### Document segment
8 national parks with the most space per visitor
Eight parks where visitors per square mile drops to near zero and wilderness absorbs you instead of crowding you out
Space matters in a national park. Not the Instagram vista or the headline feature, but the simple geometry of acres per person. When a park the size of Connecticut averages fewer than one visitor per square mile, you get something most Americans have never experienced: wilderness that absorbs you instead of crowding you out.
These eight parks offer the most elbow room in the system. Some require floatplanes or multi-day backpacks to reach. Others sit three hours from major cities but somehow stay empty. All of them measure their visitors in thousands while Yellowstone counts millions. If you're tired of permit lotteries and dawn alarm clocks just to see a trailhead, this is where the math works in your favor.
Gates Of The Arctic National Park & Preserve
Larger than Switzerland / No trails, no roads, no campgrounds
This is the only national park in America with zero maintained trails. The Brooks Range rises through valleys that have never seen a footbridge or trail marker, and the National Park Service intends to keep it that way. You navigate by topographic map and river corridor, following caribou routes that predate human presence in North America. The park absorbs fewer visitors annually than Zion sees on a summer afternoon, spread across terrain so vast that you could hike for weeks without crossing another person's path.
Gates of the Arctic doesn't have visitors so much as participants willing to meet it on its own terms.

### Recorded data
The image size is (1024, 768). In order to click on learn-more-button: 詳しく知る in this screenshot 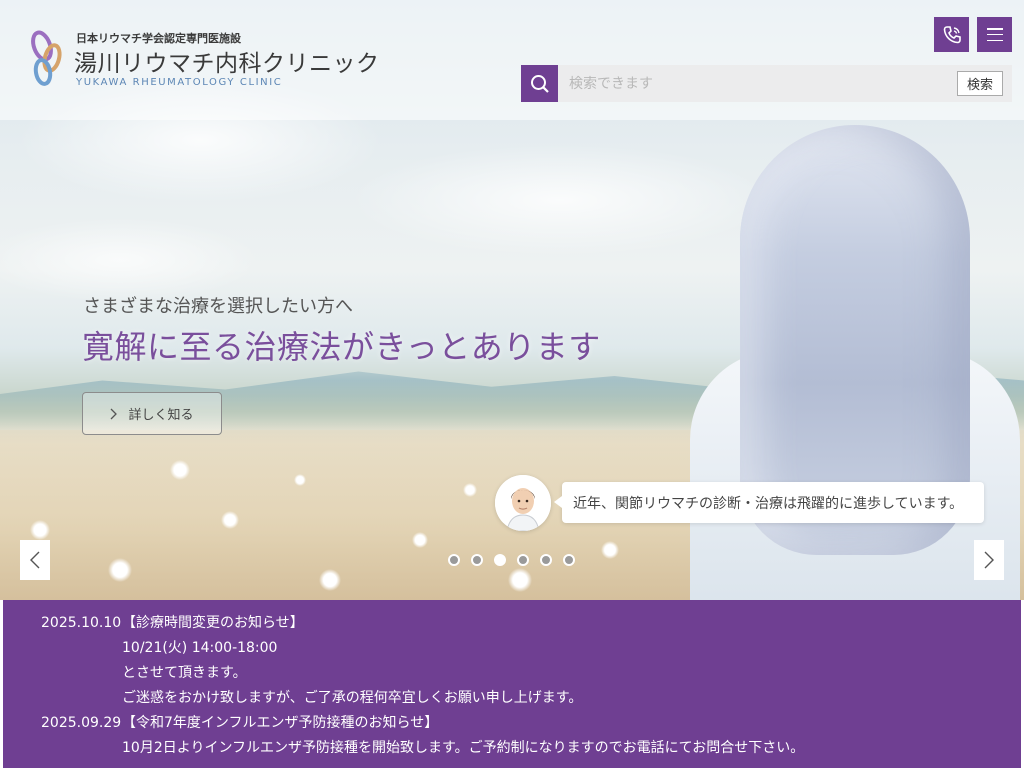, I will do `click(152, 414)`.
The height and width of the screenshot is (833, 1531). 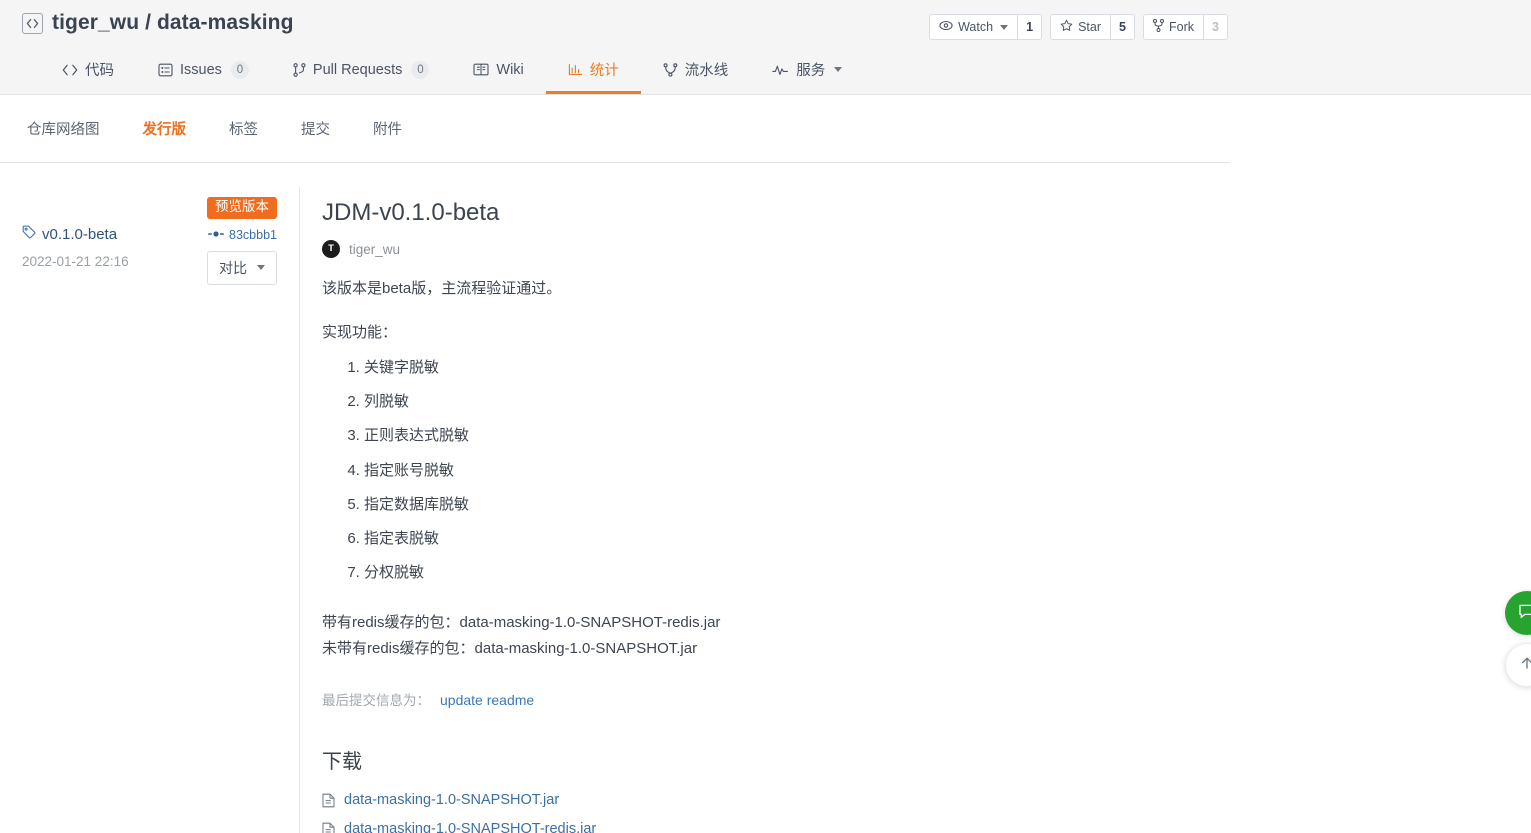 I want to click on star-label: Star, so click(x=1090, y=27).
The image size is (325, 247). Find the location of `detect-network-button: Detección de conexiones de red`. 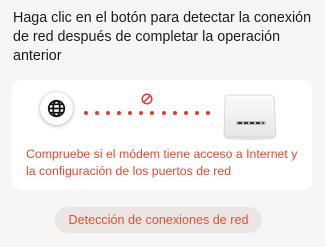

detect-network-button: Detección de conexiones de red is located at coordinates (158, 220).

### Complete the following
1. According to the text on national parks with the most space per visitor, how many maintained trails does Gates of the Arctic have?
2. Pick up the text on national parks with the most space per visitor after its last sentence and continue it.
Nothing in the listing matters here.

### Expected results
1. Zero. It is the only national park in America with no maintained trails.

2.
June brings near-constant daylight and the start of the brief Arctic summer. Dall sheep move to high ridges, and the tundra blooms in compression, cramming an entire growing season into eight weeks. Most people fly into Bettles and charter a floatplane deeper into the park, landing on gravel bars or remote lakes. You'll need genuine backcountry skills here, the kind that go beyond following cairns. River crossings, bear protocol, and navigation without trails are prerequisites, not suggestions.
Katmai National Park & Preserve
North America's densest brown bear population / Brooks Falls in summer, solitude everywhere else
Brooks Falls gets the camera crews and the platform crowds, but Katmai holds more than 6,000 square miles beyond that single viewing deck. The Valley of Ten Thousand Smokes spreads ash and pumice across a landscape still recovering from the 1912 Novarupta eruption, the largest volcanic blast of the 20th century. You can hike into the valley on a ranger-led bus tour, then strike out across moonscape terrain where fumaroles once vented steam by the thousands.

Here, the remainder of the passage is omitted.